• _What you have to do_
Lines from the top of the entries down to the line with "Go to the Зависимости" must be set down exactly as they stand, with both ends retained.

(Records drawn from a dataset)
····················

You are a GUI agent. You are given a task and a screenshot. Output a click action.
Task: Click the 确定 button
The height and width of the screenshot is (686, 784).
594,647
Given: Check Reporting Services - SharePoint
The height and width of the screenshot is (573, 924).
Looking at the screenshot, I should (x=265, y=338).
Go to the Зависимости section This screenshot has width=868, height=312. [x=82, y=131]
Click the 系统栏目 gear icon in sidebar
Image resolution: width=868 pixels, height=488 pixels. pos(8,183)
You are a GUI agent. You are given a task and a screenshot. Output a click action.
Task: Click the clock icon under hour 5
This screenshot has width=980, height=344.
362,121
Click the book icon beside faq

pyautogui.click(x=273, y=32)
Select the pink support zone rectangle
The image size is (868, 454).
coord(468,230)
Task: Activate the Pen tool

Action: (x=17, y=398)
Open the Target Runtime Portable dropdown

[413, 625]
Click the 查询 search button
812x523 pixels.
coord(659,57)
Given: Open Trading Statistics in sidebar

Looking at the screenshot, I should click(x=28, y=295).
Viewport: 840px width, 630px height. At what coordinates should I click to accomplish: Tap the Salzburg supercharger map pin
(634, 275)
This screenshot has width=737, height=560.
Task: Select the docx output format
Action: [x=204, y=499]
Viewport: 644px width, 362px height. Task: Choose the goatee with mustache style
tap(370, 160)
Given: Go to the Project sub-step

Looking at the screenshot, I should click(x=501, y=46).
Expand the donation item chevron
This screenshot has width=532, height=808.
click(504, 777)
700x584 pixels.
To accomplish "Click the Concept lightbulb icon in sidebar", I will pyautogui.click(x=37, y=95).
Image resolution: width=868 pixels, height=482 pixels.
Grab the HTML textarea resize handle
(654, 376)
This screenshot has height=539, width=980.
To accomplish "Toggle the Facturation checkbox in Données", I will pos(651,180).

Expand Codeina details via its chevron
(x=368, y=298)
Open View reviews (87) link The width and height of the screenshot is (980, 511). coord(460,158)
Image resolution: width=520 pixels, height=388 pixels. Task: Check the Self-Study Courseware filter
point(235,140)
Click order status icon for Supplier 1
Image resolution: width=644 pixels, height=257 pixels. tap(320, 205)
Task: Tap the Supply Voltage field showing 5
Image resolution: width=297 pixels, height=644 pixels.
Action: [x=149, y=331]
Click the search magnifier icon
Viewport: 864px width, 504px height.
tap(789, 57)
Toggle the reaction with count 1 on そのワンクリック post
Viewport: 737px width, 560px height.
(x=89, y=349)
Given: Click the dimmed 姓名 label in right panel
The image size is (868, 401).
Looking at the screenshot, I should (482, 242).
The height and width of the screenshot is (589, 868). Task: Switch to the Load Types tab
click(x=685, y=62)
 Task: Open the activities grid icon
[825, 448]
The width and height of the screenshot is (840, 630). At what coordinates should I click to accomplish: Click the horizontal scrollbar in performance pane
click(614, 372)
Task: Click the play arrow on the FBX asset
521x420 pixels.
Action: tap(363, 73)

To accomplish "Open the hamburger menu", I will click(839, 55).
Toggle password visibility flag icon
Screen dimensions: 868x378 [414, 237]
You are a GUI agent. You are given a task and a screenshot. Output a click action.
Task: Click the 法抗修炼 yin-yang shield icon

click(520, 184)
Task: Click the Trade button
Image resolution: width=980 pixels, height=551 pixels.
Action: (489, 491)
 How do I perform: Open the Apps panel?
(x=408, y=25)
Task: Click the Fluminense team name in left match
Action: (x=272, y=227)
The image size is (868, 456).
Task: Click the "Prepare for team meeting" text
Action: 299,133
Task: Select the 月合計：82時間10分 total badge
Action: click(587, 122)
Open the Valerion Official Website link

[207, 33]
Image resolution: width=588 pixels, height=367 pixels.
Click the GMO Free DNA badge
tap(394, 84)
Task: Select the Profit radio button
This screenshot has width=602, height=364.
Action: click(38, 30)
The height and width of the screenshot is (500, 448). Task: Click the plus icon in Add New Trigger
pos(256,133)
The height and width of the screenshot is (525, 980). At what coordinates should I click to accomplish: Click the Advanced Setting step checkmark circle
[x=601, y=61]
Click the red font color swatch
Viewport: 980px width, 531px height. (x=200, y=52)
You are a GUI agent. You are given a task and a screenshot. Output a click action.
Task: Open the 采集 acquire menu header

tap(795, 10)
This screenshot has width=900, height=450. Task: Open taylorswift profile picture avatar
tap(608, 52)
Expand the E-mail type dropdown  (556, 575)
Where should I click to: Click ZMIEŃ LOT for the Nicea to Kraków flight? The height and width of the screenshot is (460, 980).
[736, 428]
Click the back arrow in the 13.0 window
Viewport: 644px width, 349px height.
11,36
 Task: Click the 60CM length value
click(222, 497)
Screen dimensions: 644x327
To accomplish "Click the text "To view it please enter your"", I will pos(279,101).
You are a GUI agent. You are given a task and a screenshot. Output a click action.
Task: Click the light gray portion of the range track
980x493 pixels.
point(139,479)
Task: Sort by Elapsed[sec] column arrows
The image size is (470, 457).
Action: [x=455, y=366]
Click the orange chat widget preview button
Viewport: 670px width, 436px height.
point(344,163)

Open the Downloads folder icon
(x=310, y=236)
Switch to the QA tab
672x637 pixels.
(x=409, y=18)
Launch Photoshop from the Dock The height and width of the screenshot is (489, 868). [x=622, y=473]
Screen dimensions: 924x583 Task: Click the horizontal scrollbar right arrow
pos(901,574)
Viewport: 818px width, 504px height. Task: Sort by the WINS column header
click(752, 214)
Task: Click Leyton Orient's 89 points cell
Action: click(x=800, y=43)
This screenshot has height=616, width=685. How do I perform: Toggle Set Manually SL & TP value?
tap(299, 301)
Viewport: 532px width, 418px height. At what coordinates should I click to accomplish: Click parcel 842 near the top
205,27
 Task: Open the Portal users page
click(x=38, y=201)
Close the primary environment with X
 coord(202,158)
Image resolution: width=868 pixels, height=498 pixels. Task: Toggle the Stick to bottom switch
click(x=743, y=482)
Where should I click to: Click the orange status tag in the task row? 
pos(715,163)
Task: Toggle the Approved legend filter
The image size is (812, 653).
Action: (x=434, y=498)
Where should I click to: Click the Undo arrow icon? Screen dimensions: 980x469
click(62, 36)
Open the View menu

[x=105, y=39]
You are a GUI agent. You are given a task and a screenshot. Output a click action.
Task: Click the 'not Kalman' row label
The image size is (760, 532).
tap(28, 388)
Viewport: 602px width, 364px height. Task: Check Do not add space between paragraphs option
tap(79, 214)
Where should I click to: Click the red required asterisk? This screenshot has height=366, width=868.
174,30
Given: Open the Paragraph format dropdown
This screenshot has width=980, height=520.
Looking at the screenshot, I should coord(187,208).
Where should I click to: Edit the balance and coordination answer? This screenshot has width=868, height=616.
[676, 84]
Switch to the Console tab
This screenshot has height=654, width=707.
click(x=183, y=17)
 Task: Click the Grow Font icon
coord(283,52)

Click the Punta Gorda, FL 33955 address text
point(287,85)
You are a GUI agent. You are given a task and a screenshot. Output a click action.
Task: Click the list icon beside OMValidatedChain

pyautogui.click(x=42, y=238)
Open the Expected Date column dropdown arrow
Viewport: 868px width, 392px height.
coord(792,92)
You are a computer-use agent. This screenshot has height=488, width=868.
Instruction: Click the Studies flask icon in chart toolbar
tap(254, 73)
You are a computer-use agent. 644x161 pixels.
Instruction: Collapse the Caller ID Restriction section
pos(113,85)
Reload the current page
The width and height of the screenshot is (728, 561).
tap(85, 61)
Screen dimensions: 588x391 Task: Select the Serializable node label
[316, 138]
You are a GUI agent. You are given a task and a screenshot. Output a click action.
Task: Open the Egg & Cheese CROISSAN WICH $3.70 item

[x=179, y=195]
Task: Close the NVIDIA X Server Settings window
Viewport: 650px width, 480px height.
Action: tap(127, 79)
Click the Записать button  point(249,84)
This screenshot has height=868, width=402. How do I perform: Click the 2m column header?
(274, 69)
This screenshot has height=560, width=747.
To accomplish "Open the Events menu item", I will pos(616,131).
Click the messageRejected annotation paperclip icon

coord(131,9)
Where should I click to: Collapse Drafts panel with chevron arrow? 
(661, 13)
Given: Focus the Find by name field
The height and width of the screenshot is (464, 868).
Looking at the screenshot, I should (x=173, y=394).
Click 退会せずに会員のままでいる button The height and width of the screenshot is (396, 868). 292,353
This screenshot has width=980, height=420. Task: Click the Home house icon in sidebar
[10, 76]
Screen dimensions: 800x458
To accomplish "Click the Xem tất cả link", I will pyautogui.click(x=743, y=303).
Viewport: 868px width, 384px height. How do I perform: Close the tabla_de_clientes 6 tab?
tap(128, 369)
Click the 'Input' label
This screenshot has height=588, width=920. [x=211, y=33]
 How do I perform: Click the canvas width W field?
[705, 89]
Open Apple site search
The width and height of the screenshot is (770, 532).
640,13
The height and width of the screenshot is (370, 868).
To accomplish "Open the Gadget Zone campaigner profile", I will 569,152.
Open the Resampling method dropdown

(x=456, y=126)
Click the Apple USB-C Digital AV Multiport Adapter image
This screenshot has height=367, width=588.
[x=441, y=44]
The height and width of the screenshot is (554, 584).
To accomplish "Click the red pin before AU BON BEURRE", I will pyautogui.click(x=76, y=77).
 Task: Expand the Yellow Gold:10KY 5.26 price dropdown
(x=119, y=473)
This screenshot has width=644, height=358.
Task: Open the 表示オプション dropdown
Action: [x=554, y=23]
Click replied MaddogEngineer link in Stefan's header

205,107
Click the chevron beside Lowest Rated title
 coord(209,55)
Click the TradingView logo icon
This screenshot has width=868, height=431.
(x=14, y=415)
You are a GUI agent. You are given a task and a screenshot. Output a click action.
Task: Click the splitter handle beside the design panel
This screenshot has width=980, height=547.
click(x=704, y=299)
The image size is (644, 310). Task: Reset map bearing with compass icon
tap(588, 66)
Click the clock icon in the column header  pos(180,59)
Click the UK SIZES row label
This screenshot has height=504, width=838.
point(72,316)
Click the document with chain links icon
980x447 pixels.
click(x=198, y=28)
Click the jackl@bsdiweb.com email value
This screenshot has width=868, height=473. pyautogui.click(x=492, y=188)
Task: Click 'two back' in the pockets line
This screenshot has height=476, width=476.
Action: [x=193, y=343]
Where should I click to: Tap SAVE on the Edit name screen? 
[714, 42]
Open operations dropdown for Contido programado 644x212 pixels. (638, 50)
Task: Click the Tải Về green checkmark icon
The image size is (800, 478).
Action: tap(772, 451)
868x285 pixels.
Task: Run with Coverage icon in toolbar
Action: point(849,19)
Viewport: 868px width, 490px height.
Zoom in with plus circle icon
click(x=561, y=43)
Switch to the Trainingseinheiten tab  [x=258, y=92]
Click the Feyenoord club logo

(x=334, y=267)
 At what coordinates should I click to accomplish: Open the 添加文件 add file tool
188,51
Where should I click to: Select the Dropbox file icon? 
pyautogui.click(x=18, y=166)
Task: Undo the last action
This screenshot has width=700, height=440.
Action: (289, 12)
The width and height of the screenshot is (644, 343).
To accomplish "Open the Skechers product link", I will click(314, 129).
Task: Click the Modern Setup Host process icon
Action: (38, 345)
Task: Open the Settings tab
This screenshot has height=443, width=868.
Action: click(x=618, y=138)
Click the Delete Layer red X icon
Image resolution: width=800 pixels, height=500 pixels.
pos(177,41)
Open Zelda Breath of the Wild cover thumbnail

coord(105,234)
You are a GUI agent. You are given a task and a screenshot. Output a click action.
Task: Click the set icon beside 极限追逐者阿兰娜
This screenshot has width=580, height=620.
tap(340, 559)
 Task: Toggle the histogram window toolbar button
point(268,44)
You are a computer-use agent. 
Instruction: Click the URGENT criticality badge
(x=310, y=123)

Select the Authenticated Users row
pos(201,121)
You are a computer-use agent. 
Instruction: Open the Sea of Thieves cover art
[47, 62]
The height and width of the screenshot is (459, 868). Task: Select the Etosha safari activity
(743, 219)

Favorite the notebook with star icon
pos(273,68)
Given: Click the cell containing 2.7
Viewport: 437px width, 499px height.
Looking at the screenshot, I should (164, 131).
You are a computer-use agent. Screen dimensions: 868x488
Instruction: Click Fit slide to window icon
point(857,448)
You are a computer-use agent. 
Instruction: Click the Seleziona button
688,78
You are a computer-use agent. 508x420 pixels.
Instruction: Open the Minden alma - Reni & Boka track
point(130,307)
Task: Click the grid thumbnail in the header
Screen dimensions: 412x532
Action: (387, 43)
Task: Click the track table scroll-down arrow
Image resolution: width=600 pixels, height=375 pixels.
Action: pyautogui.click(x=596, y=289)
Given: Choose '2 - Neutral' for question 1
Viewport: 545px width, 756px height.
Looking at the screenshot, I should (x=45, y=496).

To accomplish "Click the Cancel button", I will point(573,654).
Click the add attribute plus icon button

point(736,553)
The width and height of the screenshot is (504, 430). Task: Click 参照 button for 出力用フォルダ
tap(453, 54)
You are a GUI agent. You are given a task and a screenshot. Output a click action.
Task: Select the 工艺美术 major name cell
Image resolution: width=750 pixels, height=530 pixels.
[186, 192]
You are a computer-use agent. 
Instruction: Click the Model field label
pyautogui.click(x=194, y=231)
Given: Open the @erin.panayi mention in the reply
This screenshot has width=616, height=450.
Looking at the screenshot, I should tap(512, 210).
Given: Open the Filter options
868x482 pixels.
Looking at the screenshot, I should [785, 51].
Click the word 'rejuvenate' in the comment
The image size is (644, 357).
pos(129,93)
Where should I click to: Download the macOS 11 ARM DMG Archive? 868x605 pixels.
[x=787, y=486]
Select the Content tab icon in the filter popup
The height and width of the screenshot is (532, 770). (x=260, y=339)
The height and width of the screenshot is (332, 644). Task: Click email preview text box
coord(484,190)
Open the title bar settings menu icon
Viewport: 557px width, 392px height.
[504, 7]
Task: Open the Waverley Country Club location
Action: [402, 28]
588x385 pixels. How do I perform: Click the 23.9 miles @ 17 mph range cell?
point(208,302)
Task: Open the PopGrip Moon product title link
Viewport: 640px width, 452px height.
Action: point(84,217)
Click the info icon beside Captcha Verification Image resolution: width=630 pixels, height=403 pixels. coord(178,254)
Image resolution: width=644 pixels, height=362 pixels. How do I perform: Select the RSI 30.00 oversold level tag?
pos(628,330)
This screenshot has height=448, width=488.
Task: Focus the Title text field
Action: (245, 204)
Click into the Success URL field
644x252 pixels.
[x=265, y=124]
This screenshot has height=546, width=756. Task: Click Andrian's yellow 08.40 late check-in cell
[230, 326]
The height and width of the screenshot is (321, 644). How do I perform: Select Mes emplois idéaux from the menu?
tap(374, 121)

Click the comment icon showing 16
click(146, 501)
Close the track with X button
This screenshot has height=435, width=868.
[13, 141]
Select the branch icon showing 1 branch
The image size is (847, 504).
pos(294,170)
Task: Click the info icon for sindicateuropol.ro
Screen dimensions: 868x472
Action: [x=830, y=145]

····················

• _Response to this task_
You are a GUI agent. You are given a task and a screenshot. Output a click action.
Task: Click the 确定 button
The height and width of the screenshot is (686, 784).
594,647
Given: Check Reporting Services - SharePoint
The height and width of the screenshot is (573, 924).
Looking at the screenshot, I should (x=265, y=338).
Go to the Зависимости section This screenshot has width=868, height=312. [x=82, y=131]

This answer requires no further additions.